Du référé précontractuel au référé contractuel : la passerelle … à certaines conditions

Du référé précontractuel au référé contractuel : la passerelle … à certaines conditions

Tout candidat à la conclusion d’un marché public peut saisir le juge du référéprécontractuel, lorsqu’il veut faire sanctionner un ou des manquements du pouvoir adjudicateur à ses obligations de publicité et de mise en concurrence (art. L. 551-1 CJA). 

Cependant, le juge du référé précontractuel doit être « saisi avant la conclusion du contrat » et ne demeure compétent que tant que le marché public projeté n’a pas été signé par le pouvoir adjudicateur.

Mais, les candidats ne sont pas toujours tenus informés, tout au moins en temps et heure, de la signature du marché avant d’avoir saisi le juge du référé précontractuel. Et ce, même à l’occasion des procédures formalisées, malgré les dispositions de l’article 80 CMP qui imposent d’attendre entre 11 à 16 jours (suivant la situation) entre l’envoi de l’information aux candidats malheureux du rejet de leur offre et la signature du marché.

Et, si la signature du marché est intervenue, le juge du référé précontractuel se trouve dessaisi : le candidat malheureux dispose alors de la faculté de saisir le juge du référécontractuel (art. L.551-13 CJA).

Aux termes des dispositions des articles L.551-1 et L.551-13 CJA précitées, ces deux procédures sont distinctes lune de l’autre (et, au demeurant, le référé contractuel n’est pas recevable si un référé précontractuel a été mis en oeuvre et que le pouvoir adjudicateur s’est conformé à la décision juridictionnelle rendue en précontractuel).

Le Conseil d’Etat vient toutefois de préciser qu’une « passerelle » existe entre ces deux référés, sous certaines conditions (CE, 10 novembre 2010, France Agrimer, req. n° 340944).

Dans cette affaire le candidat malheureux avait introduit un référé précontractuel contre la procédure de passation de plusieurs lots d’un marché. Ce candidat n’avait pas été informé, conformément aux dispositions de l’article 80 CMP, du rejet de ses offres et de la décision d’attribution qui avait été prise par le pouvoir adjudicateur (France Agrimer).

En défense devant le juge du référé précontractuel, France Agrimer avait opposé la signature des lots dont la procédure de passation était contestée. Cette défense avait conduit le candidat malheureux à solliciter, par un mémoire en réplique dans le cadre de la même instance, l’annulation des lots ainsi signés, sur le fondement des dispositions de l’article L.551-13 CJA (c’est-à-dire au titre du référé contractuel).
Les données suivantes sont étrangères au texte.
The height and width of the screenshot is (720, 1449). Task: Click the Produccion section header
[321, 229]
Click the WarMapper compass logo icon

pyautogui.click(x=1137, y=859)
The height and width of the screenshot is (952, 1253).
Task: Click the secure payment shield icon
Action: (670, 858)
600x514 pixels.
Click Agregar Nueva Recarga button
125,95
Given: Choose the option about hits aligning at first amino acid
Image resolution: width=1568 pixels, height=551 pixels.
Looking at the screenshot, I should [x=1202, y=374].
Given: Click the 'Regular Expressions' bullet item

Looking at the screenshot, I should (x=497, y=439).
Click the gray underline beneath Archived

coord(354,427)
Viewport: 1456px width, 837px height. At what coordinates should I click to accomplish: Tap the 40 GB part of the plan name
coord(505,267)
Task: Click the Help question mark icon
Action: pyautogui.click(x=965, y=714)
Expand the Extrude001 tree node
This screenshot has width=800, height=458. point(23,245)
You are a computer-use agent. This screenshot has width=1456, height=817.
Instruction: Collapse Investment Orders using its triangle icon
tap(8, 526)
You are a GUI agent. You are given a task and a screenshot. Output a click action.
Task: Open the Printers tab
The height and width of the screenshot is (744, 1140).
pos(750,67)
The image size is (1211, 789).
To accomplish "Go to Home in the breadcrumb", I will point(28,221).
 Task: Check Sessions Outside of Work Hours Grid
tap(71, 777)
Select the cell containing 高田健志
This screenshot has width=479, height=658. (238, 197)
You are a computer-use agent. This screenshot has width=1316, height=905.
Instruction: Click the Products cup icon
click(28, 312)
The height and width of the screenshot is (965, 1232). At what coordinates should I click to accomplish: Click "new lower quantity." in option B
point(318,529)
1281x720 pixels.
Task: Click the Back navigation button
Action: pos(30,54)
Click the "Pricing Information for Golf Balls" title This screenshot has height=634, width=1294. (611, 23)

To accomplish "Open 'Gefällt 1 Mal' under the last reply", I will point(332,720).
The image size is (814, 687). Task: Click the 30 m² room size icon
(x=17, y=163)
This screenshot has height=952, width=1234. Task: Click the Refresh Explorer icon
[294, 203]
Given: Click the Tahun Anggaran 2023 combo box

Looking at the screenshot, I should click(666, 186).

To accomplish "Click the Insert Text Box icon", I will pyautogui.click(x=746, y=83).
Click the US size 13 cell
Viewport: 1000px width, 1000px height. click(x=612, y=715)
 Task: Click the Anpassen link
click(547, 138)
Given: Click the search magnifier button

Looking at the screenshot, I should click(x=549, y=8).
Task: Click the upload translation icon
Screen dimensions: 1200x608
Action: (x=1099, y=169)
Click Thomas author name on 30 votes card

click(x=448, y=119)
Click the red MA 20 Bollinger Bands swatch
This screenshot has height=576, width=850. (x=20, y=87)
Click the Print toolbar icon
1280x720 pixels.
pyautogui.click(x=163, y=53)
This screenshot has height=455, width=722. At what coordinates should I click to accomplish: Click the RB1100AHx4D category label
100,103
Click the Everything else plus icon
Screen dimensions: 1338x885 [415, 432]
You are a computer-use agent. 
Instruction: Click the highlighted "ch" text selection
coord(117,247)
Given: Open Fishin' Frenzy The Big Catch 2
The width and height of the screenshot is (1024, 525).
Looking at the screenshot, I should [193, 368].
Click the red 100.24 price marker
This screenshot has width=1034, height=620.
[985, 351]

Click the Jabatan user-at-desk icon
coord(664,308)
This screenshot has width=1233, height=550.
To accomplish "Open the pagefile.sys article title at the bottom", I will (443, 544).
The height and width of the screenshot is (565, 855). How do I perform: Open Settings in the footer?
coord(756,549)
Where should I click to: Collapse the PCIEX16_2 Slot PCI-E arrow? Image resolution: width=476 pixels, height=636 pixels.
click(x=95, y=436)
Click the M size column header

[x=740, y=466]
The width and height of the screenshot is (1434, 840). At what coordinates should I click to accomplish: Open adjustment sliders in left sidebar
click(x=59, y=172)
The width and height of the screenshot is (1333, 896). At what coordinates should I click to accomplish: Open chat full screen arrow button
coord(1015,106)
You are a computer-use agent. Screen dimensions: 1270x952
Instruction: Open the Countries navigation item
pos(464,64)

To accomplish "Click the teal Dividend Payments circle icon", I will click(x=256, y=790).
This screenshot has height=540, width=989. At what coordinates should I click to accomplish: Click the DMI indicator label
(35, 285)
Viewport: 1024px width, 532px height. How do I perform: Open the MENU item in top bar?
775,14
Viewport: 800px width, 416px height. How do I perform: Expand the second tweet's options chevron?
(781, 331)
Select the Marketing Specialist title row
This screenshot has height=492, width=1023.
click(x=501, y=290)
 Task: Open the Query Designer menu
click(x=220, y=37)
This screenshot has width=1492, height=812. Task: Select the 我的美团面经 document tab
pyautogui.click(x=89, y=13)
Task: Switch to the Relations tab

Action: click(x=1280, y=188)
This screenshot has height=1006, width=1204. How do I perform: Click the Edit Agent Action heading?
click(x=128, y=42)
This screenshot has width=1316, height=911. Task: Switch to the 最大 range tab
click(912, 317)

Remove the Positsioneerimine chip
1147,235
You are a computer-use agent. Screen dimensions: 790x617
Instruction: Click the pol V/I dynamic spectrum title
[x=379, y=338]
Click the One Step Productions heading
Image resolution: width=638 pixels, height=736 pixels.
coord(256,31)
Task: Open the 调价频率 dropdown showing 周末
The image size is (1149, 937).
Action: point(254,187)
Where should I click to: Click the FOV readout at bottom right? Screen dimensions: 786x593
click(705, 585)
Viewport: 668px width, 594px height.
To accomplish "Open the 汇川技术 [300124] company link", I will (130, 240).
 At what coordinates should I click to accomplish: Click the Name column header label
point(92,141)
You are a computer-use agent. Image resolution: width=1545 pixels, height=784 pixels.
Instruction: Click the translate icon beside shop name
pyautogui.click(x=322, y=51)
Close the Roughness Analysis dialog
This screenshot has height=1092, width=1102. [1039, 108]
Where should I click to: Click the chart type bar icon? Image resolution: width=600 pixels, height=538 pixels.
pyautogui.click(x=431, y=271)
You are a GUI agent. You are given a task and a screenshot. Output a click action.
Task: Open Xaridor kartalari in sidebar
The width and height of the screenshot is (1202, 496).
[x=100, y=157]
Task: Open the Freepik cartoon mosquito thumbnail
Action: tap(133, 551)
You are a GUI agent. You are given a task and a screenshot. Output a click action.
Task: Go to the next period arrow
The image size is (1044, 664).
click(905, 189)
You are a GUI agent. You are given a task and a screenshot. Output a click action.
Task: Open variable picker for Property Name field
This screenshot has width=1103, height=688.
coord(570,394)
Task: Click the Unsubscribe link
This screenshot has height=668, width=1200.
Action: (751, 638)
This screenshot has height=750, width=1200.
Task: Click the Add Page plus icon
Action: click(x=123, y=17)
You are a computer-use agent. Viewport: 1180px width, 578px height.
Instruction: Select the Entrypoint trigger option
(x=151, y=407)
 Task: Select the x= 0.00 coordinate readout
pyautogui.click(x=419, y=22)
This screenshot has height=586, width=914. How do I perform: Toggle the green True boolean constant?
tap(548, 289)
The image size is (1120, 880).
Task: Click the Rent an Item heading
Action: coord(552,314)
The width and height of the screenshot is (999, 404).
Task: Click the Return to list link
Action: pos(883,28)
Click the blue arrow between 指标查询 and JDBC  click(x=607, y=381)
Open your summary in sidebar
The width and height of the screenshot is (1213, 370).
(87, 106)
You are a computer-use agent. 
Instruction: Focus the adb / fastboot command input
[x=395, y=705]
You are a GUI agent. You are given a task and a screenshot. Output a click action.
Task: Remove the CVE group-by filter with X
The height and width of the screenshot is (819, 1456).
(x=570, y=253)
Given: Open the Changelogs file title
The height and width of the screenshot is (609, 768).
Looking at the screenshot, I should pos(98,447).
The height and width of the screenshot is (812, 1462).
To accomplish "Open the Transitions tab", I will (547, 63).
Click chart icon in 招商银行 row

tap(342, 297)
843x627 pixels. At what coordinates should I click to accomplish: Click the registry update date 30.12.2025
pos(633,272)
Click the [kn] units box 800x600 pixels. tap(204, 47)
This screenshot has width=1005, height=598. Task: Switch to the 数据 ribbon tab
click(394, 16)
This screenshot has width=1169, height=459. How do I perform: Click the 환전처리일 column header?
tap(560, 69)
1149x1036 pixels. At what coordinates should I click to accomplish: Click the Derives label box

Le juge des référés précontractuels du tribunal administratif de Montreuil avait alors considéré qu’il avait été valablement saisi d’un référé contractuel : il a donc statué sur l’action (et, en l’espèce, ordonné la résiliation des lots en cause).

Estimant que le premier juge avait commis une erreur de droit en admettant recevable le référé contractuel formé par le candidat malheureux par le biais d’un mémoire en réplique, France Agrimer avait donc saisi le Conseil d’Etat.

Ce dernier a rejeté le pourvoi en considérant que le juge des référés a été valablement saisi par le biais du mémoire en réplique d’un référé contractuel sur le fondement de l’article L.551-13 CJA dès lors que ce mémoire « ne contenait que des conclusions fondées sur cet article » et dans la mesure où le candidat malheureux n’avait été informé de la signature des lots contestés que par le biais du mémoire en défense de France Agrimer (régularisé dans l’instance de référé précontractuel).

Bien, comme le rappelle expressément le Conseil d’Etat, que les référés précontractuels «sont présenté(e)s et jugé(e)s selon des règles distinctes » des référés contractuels, il existe donc, dans certaines conditions, une passerelle entre ces deux procédures dans le cadre d’une instance unique, ce qui, de façon pragmatique et efficiente, n’oblige donc pas le justiciable dans telle situation à procéder à une nouvelle saisine de la juridiction administrative.